Where do you locate yourself in relation to the systems you work with?

I locate myself as a Caribbean diaspora researcher and artist whose work is rooted in a deeply personal inheritance. Growing up outside of Jamaica, my father’s stories about his birthplace in Portland were more than just memories; they were the cultural transmissions that bridged the gap between my physical location in New York and my ancestral lineage. This positions me in a unique transitional space where I am simultaneously privileged and displaced. I have access to advanced academic and technological frameworks, yet I am removed from the everyday, embodied knowledge that comes from residing on the island. Because of this, I view my relationship with digital systems not just as a creative choice, but as a 'relational accountability' to my heritage. I use technology as a deliberate methodological intervention to ensure these stories, which are a part of me by bloodline but not by geography, can thrive in digital spaces without being reduced to colonial or commercial commodities.

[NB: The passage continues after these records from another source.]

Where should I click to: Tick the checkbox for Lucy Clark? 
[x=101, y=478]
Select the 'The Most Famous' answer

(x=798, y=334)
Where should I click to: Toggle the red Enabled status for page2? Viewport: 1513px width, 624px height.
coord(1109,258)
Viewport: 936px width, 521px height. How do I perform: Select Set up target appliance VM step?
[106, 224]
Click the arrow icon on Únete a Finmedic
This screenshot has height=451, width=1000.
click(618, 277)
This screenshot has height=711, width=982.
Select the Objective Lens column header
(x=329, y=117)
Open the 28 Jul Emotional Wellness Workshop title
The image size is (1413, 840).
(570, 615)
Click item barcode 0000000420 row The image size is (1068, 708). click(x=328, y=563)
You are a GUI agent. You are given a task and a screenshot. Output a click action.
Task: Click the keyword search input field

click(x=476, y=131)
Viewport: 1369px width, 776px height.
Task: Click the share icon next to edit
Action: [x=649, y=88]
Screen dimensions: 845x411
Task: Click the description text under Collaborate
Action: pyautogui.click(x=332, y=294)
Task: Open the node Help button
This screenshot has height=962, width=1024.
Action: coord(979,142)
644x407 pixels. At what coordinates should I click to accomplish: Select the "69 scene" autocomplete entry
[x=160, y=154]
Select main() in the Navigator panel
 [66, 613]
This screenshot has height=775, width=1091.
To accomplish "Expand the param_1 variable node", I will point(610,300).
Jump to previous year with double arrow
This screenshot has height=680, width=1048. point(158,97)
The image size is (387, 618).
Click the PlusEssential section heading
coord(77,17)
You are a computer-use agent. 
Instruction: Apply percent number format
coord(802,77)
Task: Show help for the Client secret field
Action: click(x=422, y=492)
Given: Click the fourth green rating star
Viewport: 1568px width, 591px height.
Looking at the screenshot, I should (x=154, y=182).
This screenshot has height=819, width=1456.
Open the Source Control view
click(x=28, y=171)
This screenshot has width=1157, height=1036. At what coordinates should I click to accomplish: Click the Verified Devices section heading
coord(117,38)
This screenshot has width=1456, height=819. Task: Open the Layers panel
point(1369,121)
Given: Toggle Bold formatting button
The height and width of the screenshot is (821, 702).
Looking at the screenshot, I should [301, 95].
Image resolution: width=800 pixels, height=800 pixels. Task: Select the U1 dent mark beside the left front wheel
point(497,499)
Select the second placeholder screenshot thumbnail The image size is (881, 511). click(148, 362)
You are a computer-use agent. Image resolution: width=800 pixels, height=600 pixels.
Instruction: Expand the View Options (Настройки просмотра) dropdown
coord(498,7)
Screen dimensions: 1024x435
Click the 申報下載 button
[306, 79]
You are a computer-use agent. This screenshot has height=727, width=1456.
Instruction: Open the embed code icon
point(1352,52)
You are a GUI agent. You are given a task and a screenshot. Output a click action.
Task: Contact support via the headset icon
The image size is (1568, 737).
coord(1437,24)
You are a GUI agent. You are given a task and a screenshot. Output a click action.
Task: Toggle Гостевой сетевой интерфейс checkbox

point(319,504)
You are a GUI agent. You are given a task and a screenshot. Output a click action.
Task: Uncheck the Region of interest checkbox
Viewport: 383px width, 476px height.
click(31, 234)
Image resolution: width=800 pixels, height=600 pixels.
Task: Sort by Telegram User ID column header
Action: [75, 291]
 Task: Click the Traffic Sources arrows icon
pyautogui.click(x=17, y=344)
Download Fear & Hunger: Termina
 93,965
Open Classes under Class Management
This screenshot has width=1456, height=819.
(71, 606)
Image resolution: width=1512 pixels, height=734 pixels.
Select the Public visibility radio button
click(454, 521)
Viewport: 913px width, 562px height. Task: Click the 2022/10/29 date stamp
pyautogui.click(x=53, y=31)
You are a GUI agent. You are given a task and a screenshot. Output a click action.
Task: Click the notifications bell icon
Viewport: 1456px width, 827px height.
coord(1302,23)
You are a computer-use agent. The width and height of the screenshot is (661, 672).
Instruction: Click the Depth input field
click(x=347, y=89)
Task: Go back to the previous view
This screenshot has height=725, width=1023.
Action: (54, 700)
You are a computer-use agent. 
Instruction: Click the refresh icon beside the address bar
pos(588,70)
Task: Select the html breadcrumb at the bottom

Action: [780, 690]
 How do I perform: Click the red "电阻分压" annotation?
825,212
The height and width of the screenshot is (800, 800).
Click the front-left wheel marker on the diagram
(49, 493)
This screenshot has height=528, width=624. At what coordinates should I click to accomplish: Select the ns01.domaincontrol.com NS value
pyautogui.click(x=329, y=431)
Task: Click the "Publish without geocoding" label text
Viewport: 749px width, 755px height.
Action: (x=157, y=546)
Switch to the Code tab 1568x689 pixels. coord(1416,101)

Where are you heading, and what is pulling you there?

I am heading toward a practice that moves beyond isolated technological experiments and into the realm of sustained, parallel development strategies that directly connect to community sovereignty. What is pulling me there is the realization that effective cultural preservation cannot be achieved through technological consolidation alone. Instead, it requires a fundamental restructuring of how these tools are developed and deployed. I am drawn to the challenge of overcoming the 'geographic and temporal distance' that has previously limited my work, aiming to foster deeper, reciprocal relationships that ensure digital tools are not just extractive, but are true 'portals' for engaging with place-based knowledge. Ultimately, I am pulled toward a future where African/Caribbean communities can autonomously select and combine these modular digital toolkits to safeguard their own cultural sovereignty on their own terms, stories, and creative freedom.

How would you describe the space your practice is currently unfolding in?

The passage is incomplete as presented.